Jakarta, GPriority.co.id – Komisi Nasional Hak Asasi Manusia (Komnas HAM) meluncurkan hasil penilaian HAM terhadap tujuh kementerian atau lembaga tahun 2024.
Penilaian tersebut mencakup lima tema utama terkait pelaksanaan hak asasi manusia di tingkat pemerintah pusat.
Adapun tujuh kementerian atau lembaga yang dinilai yakni Kepolisian Republik Indonesia (Polri) untuk aspek kebebasan berpendapat dan berekspresi; Kementerian Informasi dan Digital (Komdigi) untuk kebebasan berpendapat dan berekspresi; serta Kementerian Dalam Negeri (Kemendagri) terkait hak berkumpul dan berorganisasi.
Selain itu, Kementerian Kesehatan (Kemenkes) dinilai dalam aspek hak atas kesehatan, Kementerian Ketenagakerjaan (Kemnaker) dan Badan Perlindungan Pekerja Migran Indonesia (BP2MI) dalam aspek hak atas pekerjaan, serta Kementerian Pendidikan Dasar dan Menengah (Kemendikdasmen) dalam aspek hak atas pendidikan.
Hasil penilaian menunjukkan Polri memperoleh nilai 57,8; Komdigi 58,0; Kemendagri 69,4; Kemenkes 62,9; Kemendikdasmen 66,9; Kemnaker 54,0; dan BP2MI 59,5.
Ketua Komnas HAM, Anis Hidayah, menjelaskan bahwa penilaian HAM ini merupakan upaya pengukuran yang sistematis dan terukur terhadap kinerja kementerian atau lembaga dalam mengimplementasikan prinsip-prinsip hak asasi manusia di Indonesia.
Anis menambahkan, data dari penilaian ini merupakan rangkuman dari aduan yang masuk ke Komnas HAM, serta pertimbangan lain dari berbagai kajian yang selama ini dilakukan Komnas HAM.

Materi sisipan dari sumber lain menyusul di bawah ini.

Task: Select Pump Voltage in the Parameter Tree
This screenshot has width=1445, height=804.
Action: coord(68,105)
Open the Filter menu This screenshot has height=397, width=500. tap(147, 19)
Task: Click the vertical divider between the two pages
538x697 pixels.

“Tentu kami berharap bahwa dari hasil penilaian ini ada temuan dan rekomendasi yang kami sampaikan kepada tujuh kementerian atau lembaga, ini bisa ditindaklanjuti,” kata Anis kepada wartawan usai pencurkan hasil penilaian HAM kepada tujuh Kementerian atau Lembaga tahun 2024, Rabu (8/10).
Anis menegaskan, penilaian ini tidak dimaksudkan untuk melakukan naming and shaming, melainkan untuk mendorong penguatan tata kelola pemerintahan yang berbasis hak asasi manusia.
“Penilaian HAM ini tidak untuk melakukan naming and shaming, tetapi lebih untuk mendorong adanya penguatan tata kelola pemerintahan yang berbasis hak asasi manusia, sekaligus juga untuk mencegah terjadinya keberulangan kasus-kasus pelanggaran HAM yang selama ini dilaporkan ke Kemenkumham,” pungkas Anis.